==== Material for this exercise

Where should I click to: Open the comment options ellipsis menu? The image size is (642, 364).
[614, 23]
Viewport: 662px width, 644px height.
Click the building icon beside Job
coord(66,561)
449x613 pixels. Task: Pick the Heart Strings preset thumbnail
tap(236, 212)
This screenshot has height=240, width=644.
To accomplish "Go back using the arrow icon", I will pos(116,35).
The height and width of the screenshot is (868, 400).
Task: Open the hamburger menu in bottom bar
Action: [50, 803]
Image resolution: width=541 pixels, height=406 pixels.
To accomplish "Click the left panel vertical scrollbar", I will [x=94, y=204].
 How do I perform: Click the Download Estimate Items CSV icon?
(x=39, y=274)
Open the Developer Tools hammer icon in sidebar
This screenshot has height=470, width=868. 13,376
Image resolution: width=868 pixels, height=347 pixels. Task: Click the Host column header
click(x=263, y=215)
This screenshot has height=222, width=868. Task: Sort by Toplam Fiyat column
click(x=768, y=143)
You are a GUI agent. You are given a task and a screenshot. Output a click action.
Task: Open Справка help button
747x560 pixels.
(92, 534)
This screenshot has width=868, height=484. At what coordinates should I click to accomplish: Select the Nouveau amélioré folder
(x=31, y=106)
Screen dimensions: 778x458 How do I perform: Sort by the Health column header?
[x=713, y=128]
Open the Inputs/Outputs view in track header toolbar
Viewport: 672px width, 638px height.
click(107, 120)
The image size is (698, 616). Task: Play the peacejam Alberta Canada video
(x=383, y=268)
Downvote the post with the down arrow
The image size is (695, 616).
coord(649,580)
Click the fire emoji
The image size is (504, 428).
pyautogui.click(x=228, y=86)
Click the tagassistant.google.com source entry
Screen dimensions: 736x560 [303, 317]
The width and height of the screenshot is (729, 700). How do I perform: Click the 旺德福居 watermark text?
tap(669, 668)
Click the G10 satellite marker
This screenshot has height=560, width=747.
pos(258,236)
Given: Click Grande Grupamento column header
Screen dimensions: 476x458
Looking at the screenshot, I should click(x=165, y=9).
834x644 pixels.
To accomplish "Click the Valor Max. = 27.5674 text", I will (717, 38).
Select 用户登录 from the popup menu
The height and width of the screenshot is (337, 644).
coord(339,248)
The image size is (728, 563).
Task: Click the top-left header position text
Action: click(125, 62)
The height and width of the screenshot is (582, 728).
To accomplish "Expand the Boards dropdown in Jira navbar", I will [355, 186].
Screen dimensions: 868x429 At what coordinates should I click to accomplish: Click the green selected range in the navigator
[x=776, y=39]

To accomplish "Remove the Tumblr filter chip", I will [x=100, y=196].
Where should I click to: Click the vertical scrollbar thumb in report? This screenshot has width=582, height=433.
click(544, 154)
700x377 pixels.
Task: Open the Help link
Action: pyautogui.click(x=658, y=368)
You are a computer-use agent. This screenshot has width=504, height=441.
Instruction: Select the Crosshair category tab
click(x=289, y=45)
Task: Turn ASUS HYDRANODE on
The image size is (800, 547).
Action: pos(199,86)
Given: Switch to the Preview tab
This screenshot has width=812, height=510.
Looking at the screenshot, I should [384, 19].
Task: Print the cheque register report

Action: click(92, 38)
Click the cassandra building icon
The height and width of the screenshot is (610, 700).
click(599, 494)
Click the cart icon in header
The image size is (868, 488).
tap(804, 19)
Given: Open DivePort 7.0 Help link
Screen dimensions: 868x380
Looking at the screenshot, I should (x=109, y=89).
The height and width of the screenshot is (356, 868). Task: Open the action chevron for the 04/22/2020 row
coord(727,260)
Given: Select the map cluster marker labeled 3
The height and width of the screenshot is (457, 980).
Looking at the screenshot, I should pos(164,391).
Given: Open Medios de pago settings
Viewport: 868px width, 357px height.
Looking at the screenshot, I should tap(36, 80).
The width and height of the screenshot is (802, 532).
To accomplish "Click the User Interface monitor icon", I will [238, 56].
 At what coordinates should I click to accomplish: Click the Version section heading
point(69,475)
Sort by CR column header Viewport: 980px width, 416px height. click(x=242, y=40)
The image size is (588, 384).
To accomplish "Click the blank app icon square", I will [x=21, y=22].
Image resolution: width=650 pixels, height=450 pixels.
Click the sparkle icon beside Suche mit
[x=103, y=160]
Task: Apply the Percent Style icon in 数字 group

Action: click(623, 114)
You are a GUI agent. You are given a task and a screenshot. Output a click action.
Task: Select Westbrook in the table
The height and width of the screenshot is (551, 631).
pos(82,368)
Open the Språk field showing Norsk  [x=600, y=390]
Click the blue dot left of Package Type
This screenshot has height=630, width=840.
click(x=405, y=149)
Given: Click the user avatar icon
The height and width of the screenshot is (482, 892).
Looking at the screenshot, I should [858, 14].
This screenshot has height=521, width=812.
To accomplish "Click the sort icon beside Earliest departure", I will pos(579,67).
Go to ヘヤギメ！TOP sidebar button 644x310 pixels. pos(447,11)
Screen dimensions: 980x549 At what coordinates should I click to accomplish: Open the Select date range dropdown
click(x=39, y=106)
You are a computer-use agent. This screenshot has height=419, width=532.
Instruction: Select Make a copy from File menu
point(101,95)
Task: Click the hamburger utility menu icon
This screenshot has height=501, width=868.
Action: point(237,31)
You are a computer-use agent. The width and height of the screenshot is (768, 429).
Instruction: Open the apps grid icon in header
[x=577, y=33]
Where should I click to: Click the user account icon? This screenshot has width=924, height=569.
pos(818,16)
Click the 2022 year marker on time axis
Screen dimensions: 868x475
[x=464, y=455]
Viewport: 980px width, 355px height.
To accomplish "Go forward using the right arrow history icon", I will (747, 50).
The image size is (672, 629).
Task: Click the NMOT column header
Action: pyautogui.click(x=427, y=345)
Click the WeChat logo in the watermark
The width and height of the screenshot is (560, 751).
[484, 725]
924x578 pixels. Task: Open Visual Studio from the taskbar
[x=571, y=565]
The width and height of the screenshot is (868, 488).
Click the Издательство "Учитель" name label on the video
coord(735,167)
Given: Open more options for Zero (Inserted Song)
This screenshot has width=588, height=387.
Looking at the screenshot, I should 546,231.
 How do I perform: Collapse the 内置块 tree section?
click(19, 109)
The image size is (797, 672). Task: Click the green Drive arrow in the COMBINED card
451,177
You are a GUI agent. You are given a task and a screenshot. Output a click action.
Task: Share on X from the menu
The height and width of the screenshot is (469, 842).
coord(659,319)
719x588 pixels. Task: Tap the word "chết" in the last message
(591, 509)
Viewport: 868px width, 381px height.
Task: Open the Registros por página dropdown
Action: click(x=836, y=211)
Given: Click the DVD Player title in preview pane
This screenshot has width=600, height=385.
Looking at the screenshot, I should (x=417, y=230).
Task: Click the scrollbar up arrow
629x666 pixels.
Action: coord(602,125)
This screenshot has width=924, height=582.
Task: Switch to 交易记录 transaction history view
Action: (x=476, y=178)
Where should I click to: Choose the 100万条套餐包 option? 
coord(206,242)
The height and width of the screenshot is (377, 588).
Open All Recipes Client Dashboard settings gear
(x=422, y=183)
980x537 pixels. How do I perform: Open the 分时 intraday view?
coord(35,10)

========

■ **Task description**:
Return the entries above exactly as they were written.

■ **The completed task**:
Where should I click to: Open the comment options ellipsis menu? The image size is (642, 364).
[614, 23]
Viewport: 662px width, 644px height.
Click the building icon beside Job
coord(66,561)
449x613 pixels. Task: Pick the Heart Strings preset thumbnail
tap(236, 212)
This screenshot has height=240, width=644.
To accomplish "Go back using the arrow icon", I will pos(116,35).
The height and width of the screenshot is (868, 400).
Task: Open the hamburger menu in bottom bar
Action: [50, 803]
Image resolution: width=541 pixels, height=406 pixels.
To accomplish "Click the left panel vertical scrollbar", I will [x=94, y=204].
 How do I perform: Click the Download Estimate Items CSV icon?
(x=39, y=274)
Open the Developer Tools hammer icon in sidebar
This screenshot has height=470, width=868. 13,376
Image resolution: width=868 pixels, height=347 pixels. Task: Click the Host column header
click(x=263, y=215)
This screenshot has height=222, width=868. Task: Sort by Toplam Fiyat column
click(x=768, y=143)
You are a GUI agent. You are given a task and a screenshot. Output a click action.
Task: Open Справка help button
747x560 pixels.
(92, 534)
This screenshot has width=868, height=484. At what coordinates should I click to accomplish: Select the Nouveau amélioré folder
(x=31, y=106)
Screen dimensions: 778x458 How do I perform: Sort by the Health column header?
[x=713, y=128]
Open the Inputs/Outputs view in track header toolbar
Viewport: 672px width, 638px height.
click(107, 120)
The image size is (698, 616). Task: Play the peacejam Alberta Canada video
(x=383, y=268)
Downvote the post with the down arrow
The image size is (695, 616).
coord(649,580)
Click the fire emoji
The image size is (504, 428).
pyautogui.click(x=228, y=86)
Click the tagassistant.google.com source entry
Screen dimensions: 736x560 [303, 317]
The width and height of the screenshot is (729, 700). How do I perform: Click the 旺德福居 watermark text?
tap(669, 668)
Click the G10 satellite marker
This screenshot has height=560, width=747.
pos(258,236)
Given: Click Grande Grupamento column header
Screen dimensions: 476x458
Looking at the screenshot, I should click(x=165, y=9).
834x644 pixels.
To accomplish "Click the Valor Max. = 27.5674 text", I will (717, 38).
Select 用户登录 from the popup menu
The height and width of the screenshot is (337, 644).
coord(339,248)
The image size is (728, 563).
Task: Click the top-left header position text
Action: click(125, 62)
The height and width of the screenshot is (582, 728).
To accomplish "Expand the Boards dropdown in Jira navbar", I will [355, 186].
Screen dimensions: 868x429 At what coordinates should I click to accomplish: Click the green selected range in the navigator
[x=776, y=39]

To accomplish "Remove the Tumblr filter chip", I will [x=100, y=196].
Where should I click to: Click the vertical scrollbar thumb in report? This screenshot has width=582, height=433.
click(544, 154)
700x377 pixels.
Task: Open the Help link
Action: pyautogui.click(x=658, y=368)
You are a computer-use agent. This screenshot has width=504, height=441.
Instruction: Select the Crosshair category tab
click(x=289, y=45)
Task: Turn ASUS HYDRANODE on
The image size is (800, 547).
Action: pos(199,86)
Given: Switch to the Preview tab
This screenshot has width=812, height=510.
Looking at the screenshot, I should [384, 19].
Task: Print the cheque register report

Action: click(92, 38)
Click the cassandra building icon
The height and width of the screenshot is (610, 700).
click(599, 494)
Click the cart icon in header
The image size is (868, 488).
tap(804, 19)
Given: Open DivePort 7.0 Help link
Screen dimensions: 868x380
Looking at the screenshot, I should (x=109, y=89).
The height and width of the screenshot is (356, 868). Task: Open the action chevron for the 04/22/2020 row
coord(727,260)
Given: Select the map cluster marker labeled 3
The height and width of the screenshot is (457, 980).
Looking at the screenshot, I should pos(164,391).
Given: Open Medios de pago settings
Viewport: 868px width, 357px height.
Looking at the screenshot, I should tap(36, 80).
The width and height of the screenshot is (802, 532).
To accomplish "Click the User Interface monitor icon", I will [238, 56].
 At what coordinates should I click to accomplish: Click the Version section heading
point(69,475)
Sort by CR column header Viewport: 980px width, 416px height. click(x=242, y=40)
The image size is (588, 384).
To accomplish "Click the blank app icon square", I will [x=21, y=22].
Image resolution: width=650 pixels, height=450 pixels.
Click the sparkle icon beside Suche mit
[x=103, y=160]
Task: Apply the Percent Style icon in 数字 group

Action: click(623, 114)
You are a GUI agent. You are given a task and a screenshot. Output a click action.
Task: Select Westbrook in the table
The height and width of the screenshot is (551, 631).
pos(82,368)
Open the Språk field showing Norsk  [x=600, y=390]
Click the blue dot left of Package Type
This screenshot has height=630, width=840.
click(x=405, y=149)
Given: Click the user avatar icon
The height and width of the screenshot is (482, 892).
Looking at the screenshot, I should [858, 14].
This screenshot has height=521, width=812.
To accomplish "Click the sort icon beside Earliest departure", I will pos(579,67).
Go to ヘヤギメ！TOP sidebar button 644x310 pixels. pos(447,11)
Screen dimensions: 980x549 At what coordinates should I click to accomplish: Open the Select date range dropdown
click(x=39, y=106)
You are a computer-use agent. This screenshot has height=419, width=532.
Instruction: Select Make a copy from File menu
point(101,95)
Task: Click the hamburger utility menu icon
This screenshot has height=501, width=868.
Action: point(237,31)
You are a computer-use agent. The width and height of the screenshot is (768, 429).
Instruction: Open the apps grid icon in header
[x=577, y=33]
Where should I click to: Click the user account icon? This screenshot has width=924, height=569.
pos(818,16)
Click the 2022 year marker on time axis
Screen dimensions: 868x475
[x=464, y=455]
Viewport: 980px width, 355px height.
To accomplish "Go forward using the right arrow history icon", I will (747, 50).
The image size is (672, 629).
Task: Click the NMOT column header
Action: pyautogui.click(x=427, y=345)
Click the WeChat logo in the watermark
The width and height of the screenshot is (560, 751).
[484, 725]
924x578 pixels. Task: Open Visual Studio from the taskbar
[x=571, y=565]
The width and height of the screenshot is (868, 488).
Click the Издательство "Учитель" name label on the video
coord(735,167)
Given: Open more options for Zero (Inserted Song)
This screenshot has width=588, height=387.
Looking at the screenshot, I should 546,231.
 How do I perform: Collapse the 内置块 tree section?
click(19, 109)
The image size is (797, 672). Task: Click the green Drive arrow in the COMBINED card
451,177
You are a GUI agent. You are given a task and a screenshot. Output a click action.
Task: Share on X from the menu
The height and width of the screenshot is (469, 842).
coord(659,319)
719x588 pixels. Task: Tap the word "chết" in the last message
(591, 509)
Viewport: 868px width, 381px height.
Task: Open the Registros por página dropdown
Action: click(x=836, y=211)
Given: Click the DVD Player title in preview pane
This screenshot has width=600, height=385.
Looking at the screenshot, I should (x=417, y=230).
Task: Click the scrollbar up arrow
629x666 pixels.
Action: coord(602,125)
This screenshot has width=924, height=582.
Task: Switch to 交易记录 transaction history view
Action: (x=476, y=178)
Where should I click to: Choose the 100万条套餐包 option? 
coord(206,242)
The height and width of the screenshot is (377, 588).
Open All Recipes Client Dashboard settings gear
(x=422, y=183)
980x537 pixels. How do I perform: Open the 分时 intraday view?
coord(35,10)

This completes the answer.